As scientists have studied mutualism over the years, they have found some really complex examples. In the past, I wrote about a three-way mutualistic relationship that exists between a grass, a fungus, and a virus. Later on, I wrote about a three-way mutualistic relationship that exists between seagrasses, clams, and bacteria. Well, I just learned about another example of a three-way mutualistic relationship. Scientists have known about it for more than 10 years, but it was the subject of a recent study that comes to some rather startling conclusions.

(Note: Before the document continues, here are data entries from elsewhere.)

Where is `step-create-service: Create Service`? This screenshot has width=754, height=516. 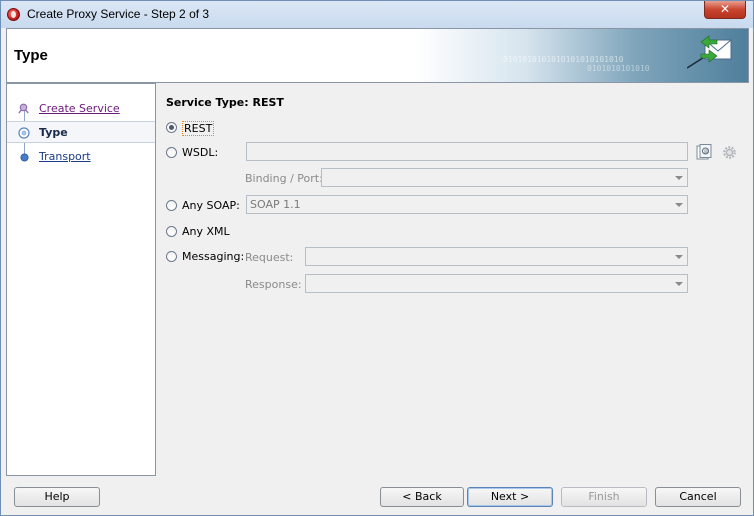 step-create-service: Create Service is located at coordinates (81, 109).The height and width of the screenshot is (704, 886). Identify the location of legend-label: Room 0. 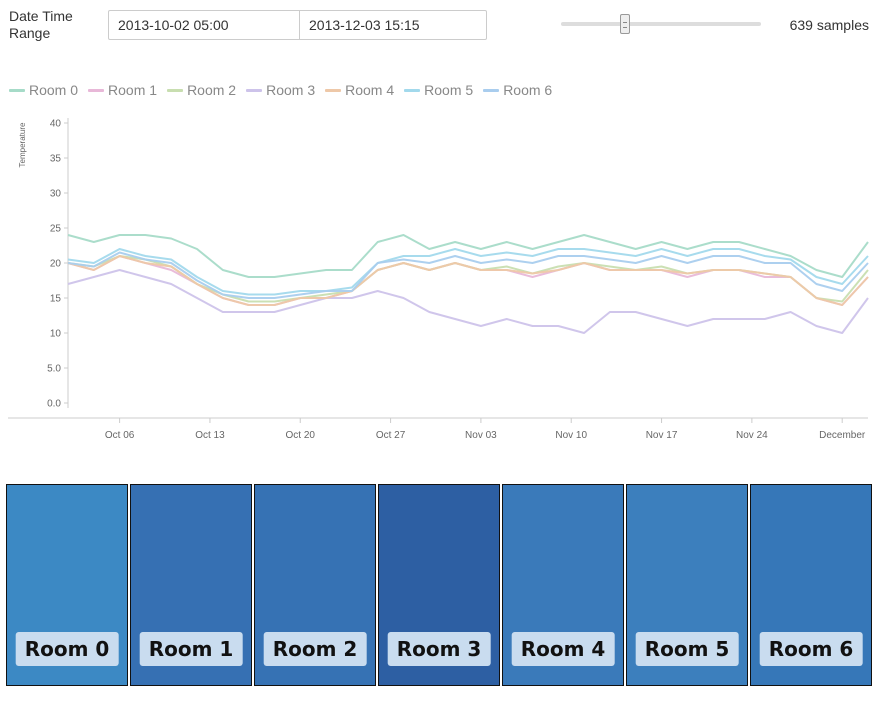
(54, 90).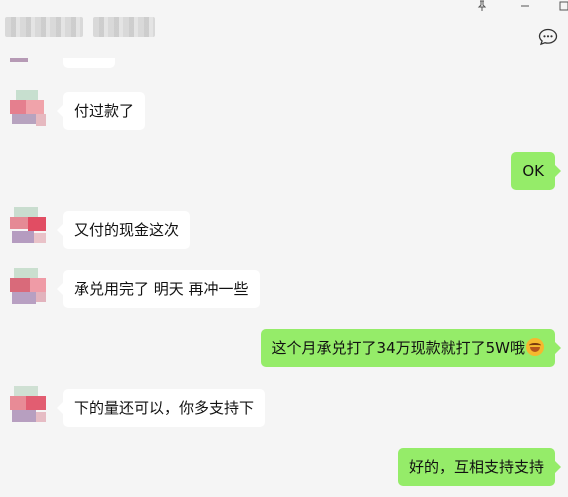  I want to click on message-bubble: 又付的现金这次, so click(124, 230).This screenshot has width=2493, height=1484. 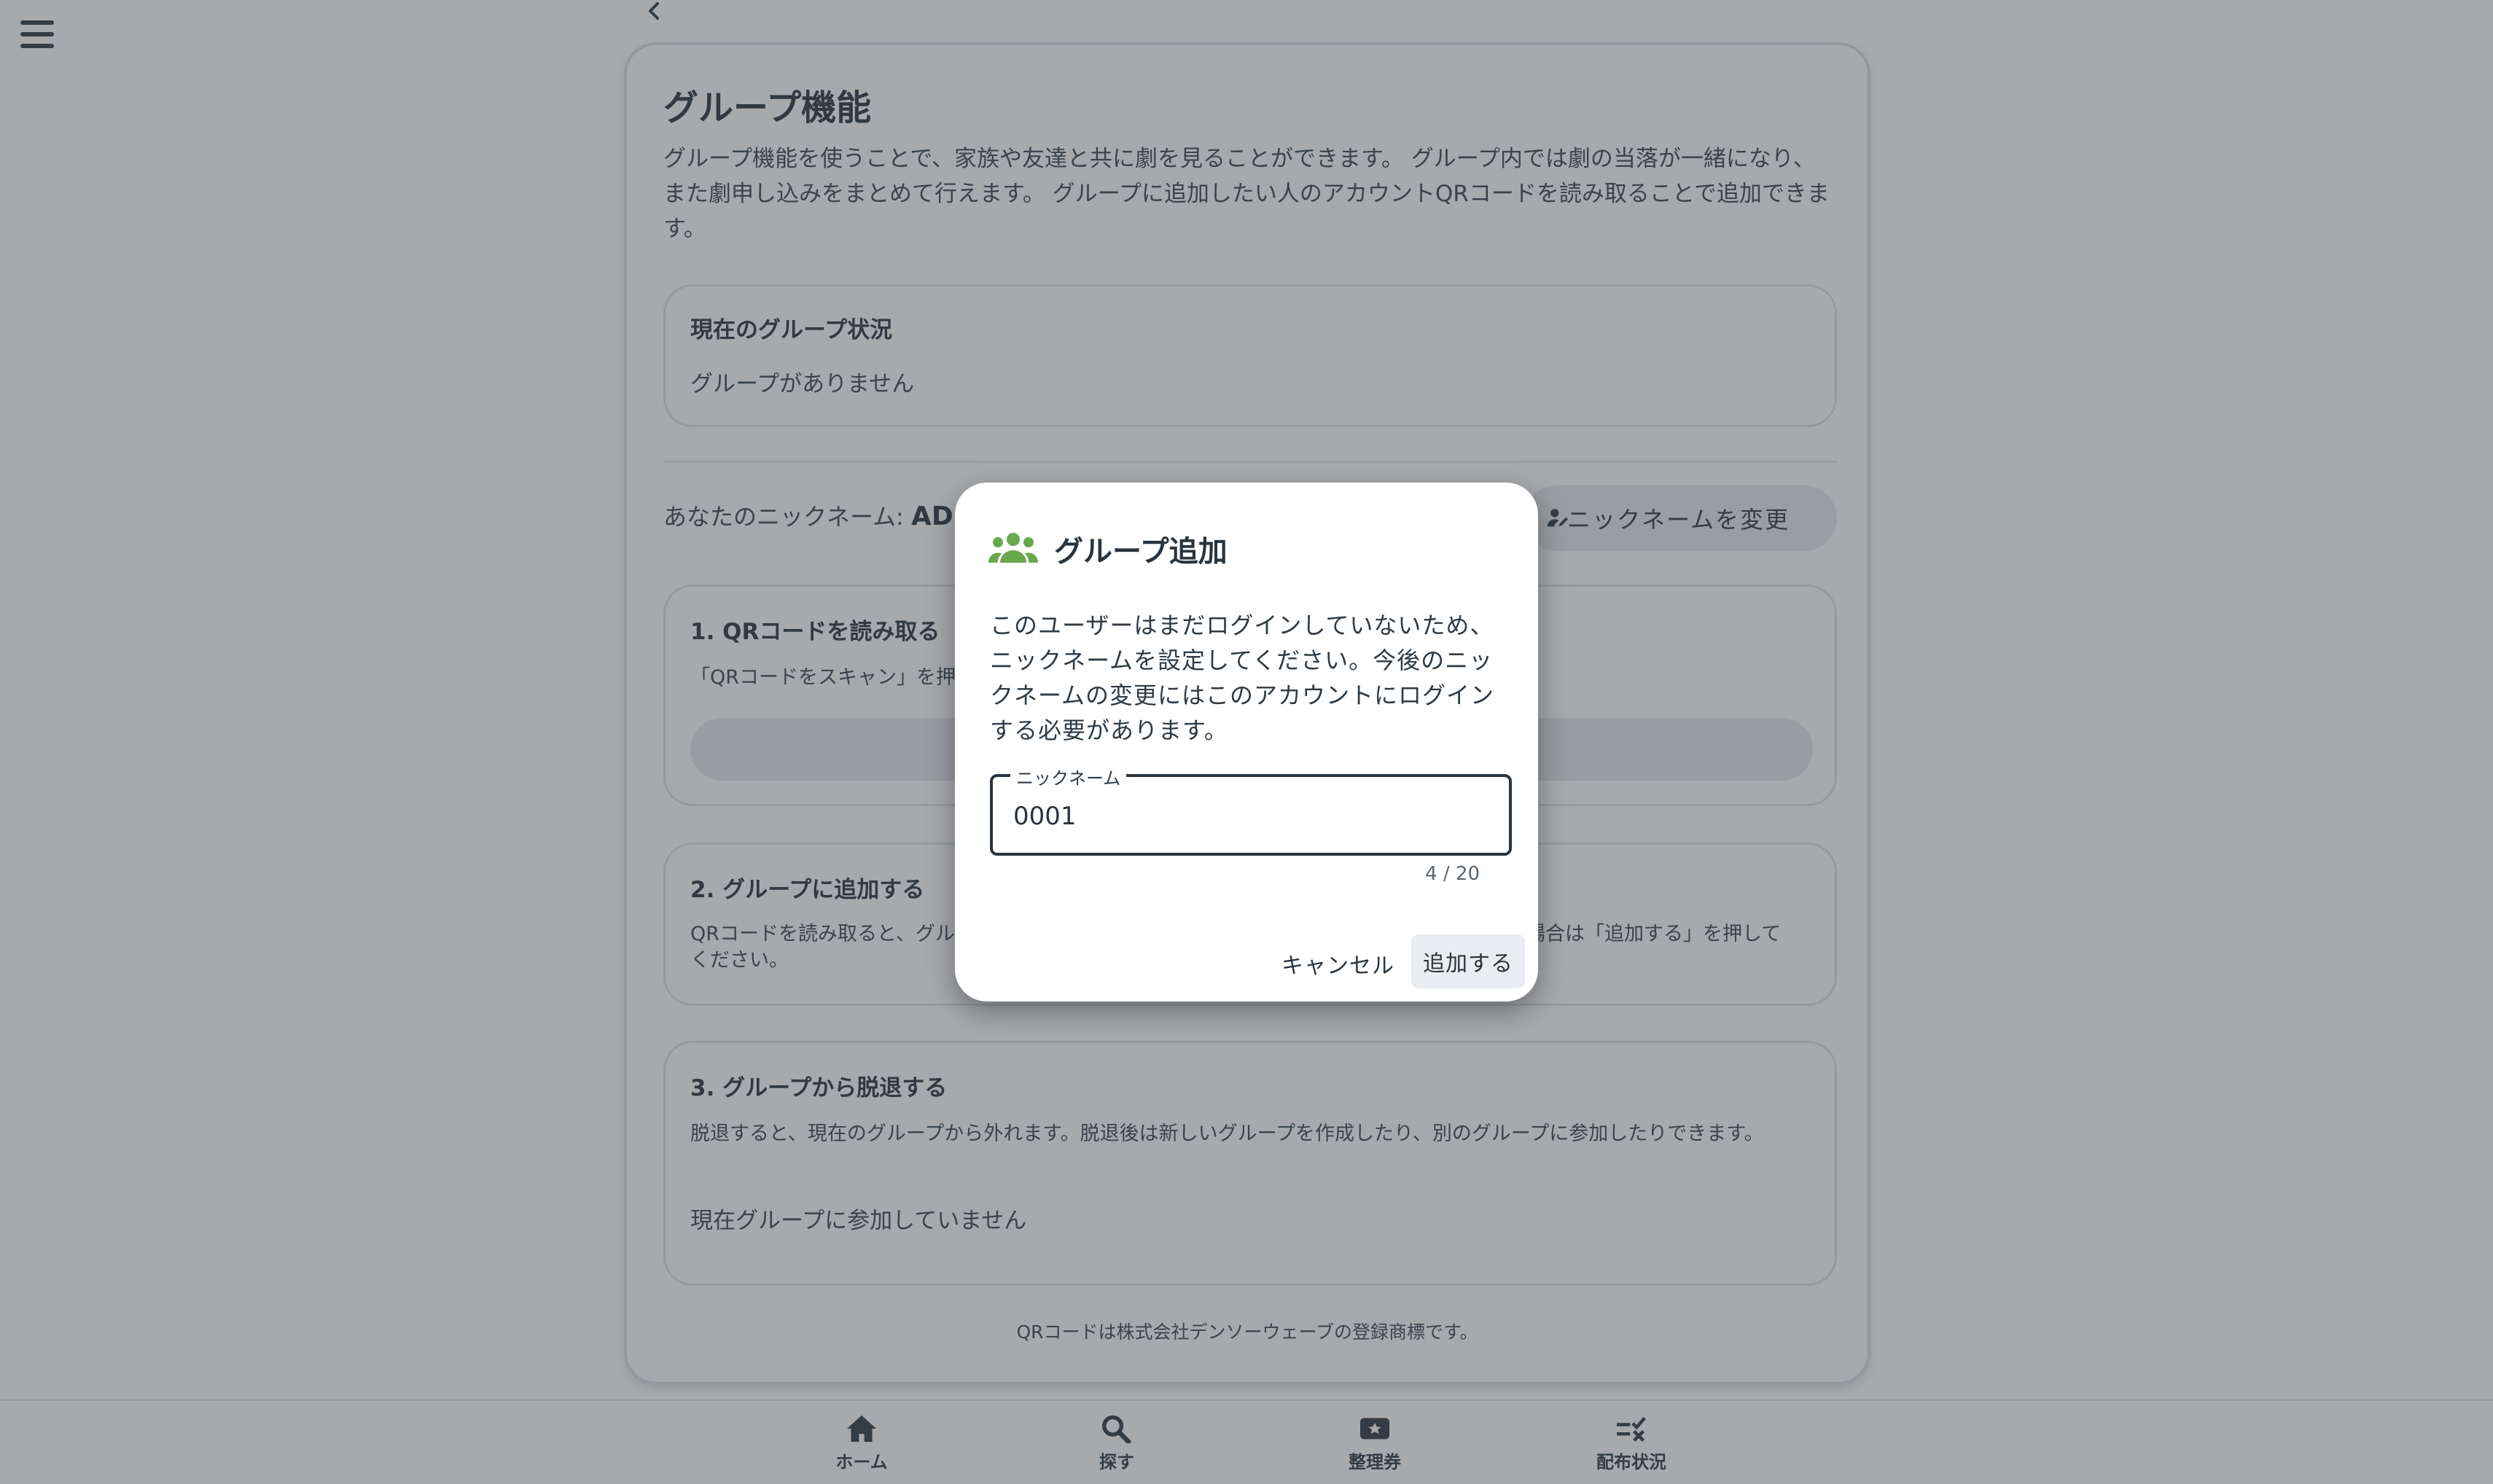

The biggest member of this relationship is the mealybug, which is shown above. It feeds on the sap of plants, but that presents a bit of a problem. In order to make all the proteins it needs to survive, the mealybug must have certain amino acids at its disposal. It can get some of them from its diet, but plants don’t make all the amino acids that the mealybug needs. As a result, it must manufacture some of them. By itself, however, it can’t get the job done. It can make some of the chemicals that are necessary to produce the amino acids, but it can’t make them all. If left on its own, then, the mealybug could not survive.
In 2001, Carol von Dohlen and her colleagues demonstrated that the mealybug has help in making those amino acids. A bacterium, Tremblaya princeps, lives in the mealybug, and it helps the mealybug make the amino acids it can’t get from its diet. However, the bacterium can’t do that job on its own. As a result, a smaller bacterium, Moranella endobia, lives inside it. Together, these two bacteria make the chemicals that the mealybug needs but cannot make itself. All three species are needed in order for the mealybug to survive.1
So here’s the arrangement: a bacterium inside a bacterium inside a bug. It reminds me of an exchange from one of my favorite Dr. Who episodes:
Lily:Where are we?
The Doctor:In a forest, in a box, in a sitting room. Pay attention!”